**Written problem:**
Render the lines of the records below as a JSON list of strings with one string per line. Leave out blank lines and pictures.

**Supplied material:**
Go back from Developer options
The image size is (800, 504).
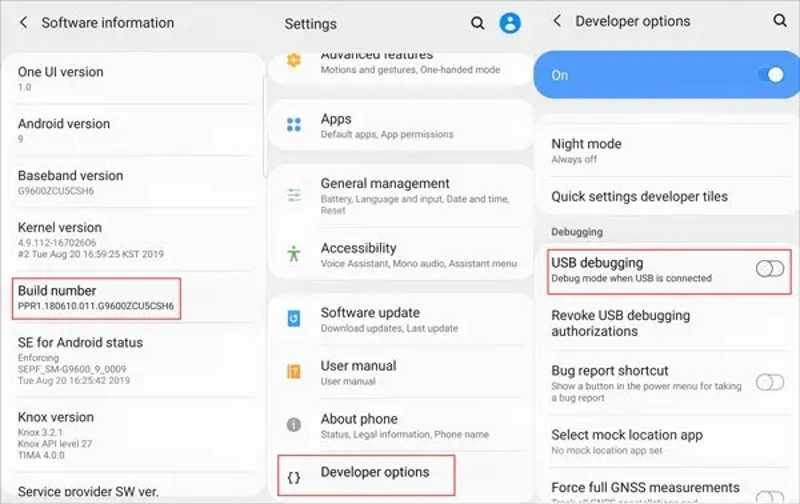[557, 21]
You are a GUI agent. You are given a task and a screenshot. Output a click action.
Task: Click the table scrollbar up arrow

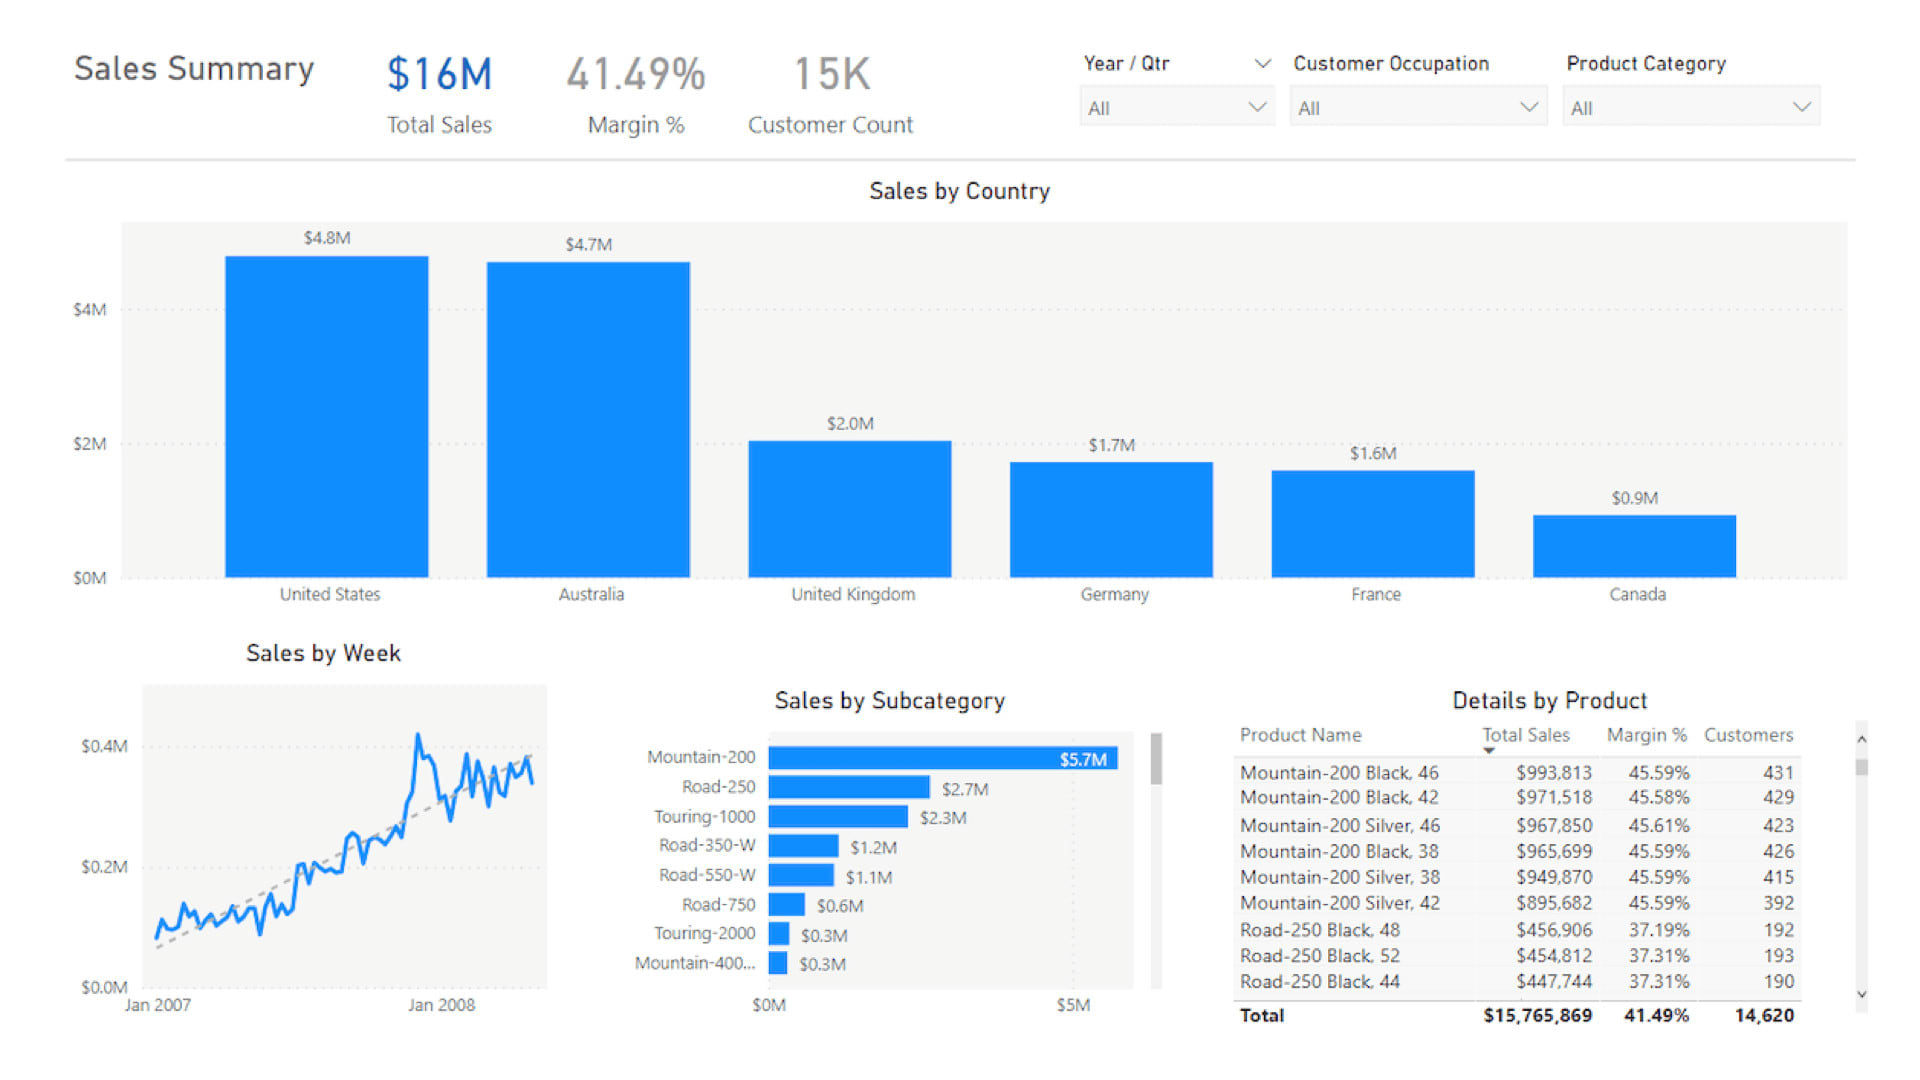pyautogui.click(x=1861, y=740)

**Solution for this problem:**
[
  "Go back from Developer options",
  "The image size is (800, 504).",
  "[557, 21]",
  "You are a GUI agent. You are given a task and a screenshot. Output a click action.",
  "Task: Click the table scrollbar up arrow",
  "pyautogui.click(x=1861, y=740)"
]